● Requirements
Count how many lines in the records contain the string "Open", matching case exactly. Reply with the number only.

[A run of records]
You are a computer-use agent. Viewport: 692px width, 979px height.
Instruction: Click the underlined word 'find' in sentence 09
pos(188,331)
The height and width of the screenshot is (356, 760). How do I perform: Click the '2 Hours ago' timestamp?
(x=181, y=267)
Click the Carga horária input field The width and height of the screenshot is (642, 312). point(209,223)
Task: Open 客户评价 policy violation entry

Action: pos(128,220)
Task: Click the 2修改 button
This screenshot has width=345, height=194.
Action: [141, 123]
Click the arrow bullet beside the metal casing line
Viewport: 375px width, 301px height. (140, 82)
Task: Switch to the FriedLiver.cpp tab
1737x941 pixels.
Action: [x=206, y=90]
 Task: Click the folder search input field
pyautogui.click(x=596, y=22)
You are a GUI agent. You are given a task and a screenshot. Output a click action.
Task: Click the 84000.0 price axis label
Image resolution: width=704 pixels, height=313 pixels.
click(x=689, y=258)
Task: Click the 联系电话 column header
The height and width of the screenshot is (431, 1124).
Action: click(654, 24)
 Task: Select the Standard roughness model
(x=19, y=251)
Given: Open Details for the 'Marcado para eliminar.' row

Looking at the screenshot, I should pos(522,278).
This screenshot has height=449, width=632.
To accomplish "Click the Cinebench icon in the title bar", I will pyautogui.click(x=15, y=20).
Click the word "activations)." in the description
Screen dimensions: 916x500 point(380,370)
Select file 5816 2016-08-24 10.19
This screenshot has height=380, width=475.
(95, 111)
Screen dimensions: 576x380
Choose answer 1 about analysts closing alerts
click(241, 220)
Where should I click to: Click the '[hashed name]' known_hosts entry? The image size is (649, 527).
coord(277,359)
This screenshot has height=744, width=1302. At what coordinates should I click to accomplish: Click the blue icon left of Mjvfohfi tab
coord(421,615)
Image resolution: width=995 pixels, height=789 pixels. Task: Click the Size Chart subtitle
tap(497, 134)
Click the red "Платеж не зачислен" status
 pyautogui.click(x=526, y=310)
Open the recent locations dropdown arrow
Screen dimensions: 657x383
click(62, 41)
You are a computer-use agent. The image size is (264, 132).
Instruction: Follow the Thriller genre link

● Correct response
3